Records from a collection
- - - - - - -

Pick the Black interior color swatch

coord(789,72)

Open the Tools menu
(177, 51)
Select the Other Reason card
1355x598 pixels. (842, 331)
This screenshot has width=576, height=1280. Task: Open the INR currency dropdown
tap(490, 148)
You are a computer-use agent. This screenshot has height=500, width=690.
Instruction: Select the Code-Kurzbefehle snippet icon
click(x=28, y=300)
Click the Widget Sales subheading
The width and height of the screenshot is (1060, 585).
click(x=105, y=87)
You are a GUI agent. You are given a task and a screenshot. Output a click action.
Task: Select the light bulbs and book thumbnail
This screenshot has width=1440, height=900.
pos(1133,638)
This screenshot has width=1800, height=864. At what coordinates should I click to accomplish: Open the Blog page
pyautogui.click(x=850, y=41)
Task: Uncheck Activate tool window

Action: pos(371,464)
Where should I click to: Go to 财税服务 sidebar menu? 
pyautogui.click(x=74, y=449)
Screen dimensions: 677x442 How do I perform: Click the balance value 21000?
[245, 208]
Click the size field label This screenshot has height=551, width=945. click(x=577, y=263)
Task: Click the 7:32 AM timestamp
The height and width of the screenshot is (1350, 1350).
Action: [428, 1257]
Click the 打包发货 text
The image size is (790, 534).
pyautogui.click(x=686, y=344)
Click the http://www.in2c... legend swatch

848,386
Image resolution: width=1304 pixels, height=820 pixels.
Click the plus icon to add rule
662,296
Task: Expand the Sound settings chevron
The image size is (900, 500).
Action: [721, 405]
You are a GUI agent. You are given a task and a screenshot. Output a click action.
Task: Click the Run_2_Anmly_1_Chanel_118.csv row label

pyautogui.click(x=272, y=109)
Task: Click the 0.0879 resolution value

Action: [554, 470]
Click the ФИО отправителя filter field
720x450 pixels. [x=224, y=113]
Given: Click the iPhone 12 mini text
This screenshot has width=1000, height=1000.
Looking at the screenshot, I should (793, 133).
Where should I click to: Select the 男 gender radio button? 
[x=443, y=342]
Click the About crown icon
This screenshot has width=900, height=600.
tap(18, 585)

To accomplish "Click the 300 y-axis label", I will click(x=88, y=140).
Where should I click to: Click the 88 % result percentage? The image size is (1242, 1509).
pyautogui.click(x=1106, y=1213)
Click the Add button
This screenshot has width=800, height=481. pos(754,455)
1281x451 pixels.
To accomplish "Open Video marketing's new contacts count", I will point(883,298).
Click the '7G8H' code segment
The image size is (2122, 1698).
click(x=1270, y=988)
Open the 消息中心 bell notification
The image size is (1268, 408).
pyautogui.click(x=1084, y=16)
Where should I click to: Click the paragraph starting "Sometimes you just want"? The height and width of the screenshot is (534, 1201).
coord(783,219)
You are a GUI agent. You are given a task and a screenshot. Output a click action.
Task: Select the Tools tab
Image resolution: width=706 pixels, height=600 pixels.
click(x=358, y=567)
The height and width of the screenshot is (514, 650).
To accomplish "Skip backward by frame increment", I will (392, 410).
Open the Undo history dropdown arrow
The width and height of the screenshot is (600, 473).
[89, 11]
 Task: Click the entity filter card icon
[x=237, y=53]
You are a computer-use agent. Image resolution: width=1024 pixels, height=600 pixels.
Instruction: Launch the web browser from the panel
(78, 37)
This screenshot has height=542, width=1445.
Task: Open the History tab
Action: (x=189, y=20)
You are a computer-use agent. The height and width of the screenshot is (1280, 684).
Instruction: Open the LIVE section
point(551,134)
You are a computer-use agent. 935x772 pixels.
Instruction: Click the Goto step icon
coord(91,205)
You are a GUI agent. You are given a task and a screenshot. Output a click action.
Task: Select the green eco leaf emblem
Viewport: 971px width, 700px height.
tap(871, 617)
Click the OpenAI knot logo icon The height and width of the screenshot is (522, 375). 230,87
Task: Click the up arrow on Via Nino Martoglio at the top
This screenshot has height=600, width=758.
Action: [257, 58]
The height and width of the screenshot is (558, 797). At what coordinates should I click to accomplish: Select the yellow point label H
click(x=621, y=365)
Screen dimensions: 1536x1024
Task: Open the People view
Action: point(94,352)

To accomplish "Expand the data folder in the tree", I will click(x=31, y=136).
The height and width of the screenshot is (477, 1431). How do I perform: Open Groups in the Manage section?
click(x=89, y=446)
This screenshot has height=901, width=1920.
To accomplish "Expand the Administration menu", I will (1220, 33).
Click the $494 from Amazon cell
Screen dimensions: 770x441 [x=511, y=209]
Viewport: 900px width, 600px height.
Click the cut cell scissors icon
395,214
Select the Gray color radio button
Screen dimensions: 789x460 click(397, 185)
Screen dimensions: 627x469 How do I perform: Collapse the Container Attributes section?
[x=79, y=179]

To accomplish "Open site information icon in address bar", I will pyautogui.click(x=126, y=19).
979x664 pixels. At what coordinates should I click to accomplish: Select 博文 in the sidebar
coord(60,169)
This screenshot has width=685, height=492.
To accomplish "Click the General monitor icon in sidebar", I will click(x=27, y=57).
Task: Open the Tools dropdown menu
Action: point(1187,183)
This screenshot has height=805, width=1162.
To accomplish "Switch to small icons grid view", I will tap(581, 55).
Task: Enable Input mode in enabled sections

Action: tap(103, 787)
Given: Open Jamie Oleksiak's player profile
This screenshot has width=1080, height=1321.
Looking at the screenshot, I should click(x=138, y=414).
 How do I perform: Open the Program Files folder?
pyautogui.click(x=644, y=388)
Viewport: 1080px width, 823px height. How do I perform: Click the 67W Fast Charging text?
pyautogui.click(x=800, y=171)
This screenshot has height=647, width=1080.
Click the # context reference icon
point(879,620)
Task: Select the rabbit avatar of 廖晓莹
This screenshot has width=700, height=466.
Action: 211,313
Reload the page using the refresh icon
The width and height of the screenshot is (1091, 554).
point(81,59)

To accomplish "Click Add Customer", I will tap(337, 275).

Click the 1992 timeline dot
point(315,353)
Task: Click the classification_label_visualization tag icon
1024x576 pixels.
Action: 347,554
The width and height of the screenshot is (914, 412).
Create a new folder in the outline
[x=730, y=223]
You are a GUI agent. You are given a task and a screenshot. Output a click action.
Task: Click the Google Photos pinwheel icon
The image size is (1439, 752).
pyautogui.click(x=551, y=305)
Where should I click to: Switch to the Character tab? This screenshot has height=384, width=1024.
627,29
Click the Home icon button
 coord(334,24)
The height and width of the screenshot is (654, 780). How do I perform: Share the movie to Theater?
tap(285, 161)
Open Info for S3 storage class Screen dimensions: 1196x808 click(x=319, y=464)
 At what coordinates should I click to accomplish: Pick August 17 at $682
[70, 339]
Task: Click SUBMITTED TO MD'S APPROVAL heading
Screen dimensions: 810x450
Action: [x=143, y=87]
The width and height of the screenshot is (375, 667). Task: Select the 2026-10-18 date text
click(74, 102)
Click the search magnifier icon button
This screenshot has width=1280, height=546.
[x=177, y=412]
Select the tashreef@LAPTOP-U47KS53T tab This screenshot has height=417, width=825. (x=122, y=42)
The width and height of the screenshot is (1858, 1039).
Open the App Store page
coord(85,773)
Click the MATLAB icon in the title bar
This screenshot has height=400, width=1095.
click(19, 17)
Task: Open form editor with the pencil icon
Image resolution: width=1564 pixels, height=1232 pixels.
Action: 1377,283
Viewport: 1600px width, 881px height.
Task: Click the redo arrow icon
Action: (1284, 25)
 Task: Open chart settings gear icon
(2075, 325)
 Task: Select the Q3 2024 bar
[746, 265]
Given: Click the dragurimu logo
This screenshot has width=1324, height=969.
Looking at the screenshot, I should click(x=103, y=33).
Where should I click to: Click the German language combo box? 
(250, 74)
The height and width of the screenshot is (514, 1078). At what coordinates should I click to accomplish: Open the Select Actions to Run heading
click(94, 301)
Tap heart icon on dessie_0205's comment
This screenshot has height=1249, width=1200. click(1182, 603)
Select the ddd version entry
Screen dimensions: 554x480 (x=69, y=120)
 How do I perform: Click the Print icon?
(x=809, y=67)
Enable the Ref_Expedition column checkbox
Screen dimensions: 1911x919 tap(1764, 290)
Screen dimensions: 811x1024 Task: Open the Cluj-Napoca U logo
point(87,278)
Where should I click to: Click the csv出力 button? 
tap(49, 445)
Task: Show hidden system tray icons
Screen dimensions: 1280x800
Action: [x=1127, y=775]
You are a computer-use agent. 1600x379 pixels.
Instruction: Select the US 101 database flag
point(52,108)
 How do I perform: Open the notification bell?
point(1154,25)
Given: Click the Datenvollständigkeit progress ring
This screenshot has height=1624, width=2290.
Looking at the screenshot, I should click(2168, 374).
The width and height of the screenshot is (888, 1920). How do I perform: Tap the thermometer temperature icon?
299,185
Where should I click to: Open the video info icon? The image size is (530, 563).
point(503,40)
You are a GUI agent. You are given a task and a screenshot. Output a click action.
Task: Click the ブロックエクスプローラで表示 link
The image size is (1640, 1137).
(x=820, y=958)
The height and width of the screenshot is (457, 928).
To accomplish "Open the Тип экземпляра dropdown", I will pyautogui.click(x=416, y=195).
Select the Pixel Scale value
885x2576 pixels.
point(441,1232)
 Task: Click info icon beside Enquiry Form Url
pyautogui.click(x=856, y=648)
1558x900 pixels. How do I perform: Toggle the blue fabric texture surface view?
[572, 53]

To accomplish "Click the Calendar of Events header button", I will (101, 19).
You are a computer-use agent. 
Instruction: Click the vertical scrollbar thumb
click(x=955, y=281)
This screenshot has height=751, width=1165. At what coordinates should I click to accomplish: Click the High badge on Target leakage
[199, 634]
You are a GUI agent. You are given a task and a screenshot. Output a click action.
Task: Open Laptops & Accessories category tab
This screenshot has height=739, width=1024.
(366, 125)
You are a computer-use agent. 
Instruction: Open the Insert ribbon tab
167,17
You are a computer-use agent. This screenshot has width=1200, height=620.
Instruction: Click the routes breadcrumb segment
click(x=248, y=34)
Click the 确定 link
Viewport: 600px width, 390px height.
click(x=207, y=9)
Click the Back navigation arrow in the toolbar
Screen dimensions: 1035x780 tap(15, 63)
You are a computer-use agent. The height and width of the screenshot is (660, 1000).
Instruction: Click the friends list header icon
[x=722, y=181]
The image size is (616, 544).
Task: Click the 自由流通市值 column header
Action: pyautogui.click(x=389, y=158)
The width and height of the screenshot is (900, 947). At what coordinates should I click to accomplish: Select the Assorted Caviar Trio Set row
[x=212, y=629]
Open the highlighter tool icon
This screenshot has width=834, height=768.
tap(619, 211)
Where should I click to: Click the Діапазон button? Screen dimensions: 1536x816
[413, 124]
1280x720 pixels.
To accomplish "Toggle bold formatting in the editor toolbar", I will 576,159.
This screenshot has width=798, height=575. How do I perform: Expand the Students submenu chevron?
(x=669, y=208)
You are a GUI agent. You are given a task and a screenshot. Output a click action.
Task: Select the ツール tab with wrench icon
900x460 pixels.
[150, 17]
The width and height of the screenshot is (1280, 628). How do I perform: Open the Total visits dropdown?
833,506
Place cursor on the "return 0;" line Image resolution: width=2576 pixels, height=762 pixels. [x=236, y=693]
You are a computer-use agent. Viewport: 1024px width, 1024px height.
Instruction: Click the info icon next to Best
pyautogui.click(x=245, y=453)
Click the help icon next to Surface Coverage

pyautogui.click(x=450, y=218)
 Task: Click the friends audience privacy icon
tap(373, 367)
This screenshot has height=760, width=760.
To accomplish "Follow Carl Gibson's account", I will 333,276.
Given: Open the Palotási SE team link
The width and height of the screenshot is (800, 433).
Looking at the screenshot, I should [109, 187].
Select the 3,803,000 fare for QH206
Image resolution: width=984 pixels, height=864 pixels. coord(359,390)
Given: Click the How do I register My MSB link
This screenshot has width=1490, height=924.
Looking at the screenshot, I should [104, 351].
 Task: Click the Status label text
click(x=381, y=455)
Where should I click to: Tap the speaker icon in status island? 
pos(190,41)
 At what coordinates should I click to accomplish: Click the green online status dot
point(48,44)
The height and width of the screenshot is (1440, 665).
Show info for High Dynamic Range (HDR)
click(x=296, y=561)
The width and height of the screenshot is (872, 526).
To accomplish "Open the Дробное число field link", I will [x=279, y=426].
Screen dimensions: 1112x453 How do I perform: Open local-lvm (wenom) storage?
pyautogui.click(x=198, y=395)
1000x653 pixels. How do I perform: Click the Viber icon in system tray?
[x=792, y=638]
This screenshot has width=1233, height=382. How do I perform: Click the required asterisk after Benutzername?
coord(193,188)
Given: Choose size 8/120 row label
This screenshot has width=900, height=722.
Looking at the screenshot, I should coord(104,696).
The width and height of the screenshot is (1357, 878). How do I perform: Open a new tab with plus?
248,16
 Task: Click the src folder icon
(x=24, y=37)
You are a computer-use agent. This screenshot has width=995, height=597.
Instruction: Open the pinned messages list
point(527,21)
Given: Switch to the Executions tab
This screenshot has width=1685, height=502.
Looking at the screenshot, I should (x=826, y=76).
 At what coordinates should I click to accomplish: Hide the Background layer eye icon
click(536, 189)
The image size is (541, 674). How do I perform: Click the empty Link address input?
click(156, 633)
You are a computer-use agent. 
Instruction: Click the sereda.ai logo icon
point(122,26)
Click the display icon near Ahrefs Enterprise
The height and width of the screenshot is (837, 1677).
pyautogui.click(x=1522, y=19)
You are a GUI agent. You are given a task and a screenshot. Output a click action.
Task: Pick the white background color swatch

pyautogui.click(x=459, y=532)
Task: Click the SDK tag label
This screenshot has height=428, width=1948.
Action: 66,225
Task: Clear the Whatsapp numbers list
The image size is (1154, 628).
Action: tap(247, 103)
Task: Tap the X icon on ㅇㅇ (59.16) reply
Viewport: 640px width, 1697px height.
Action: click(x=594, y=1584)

- - - - - - -

Go through the records above and copy every line with the word "editor".

**Solved exercise**:
Task: Open form editor with the pencil icon
To accomplish "Toggle bold formatting in the editor toolbar", I will 576,159.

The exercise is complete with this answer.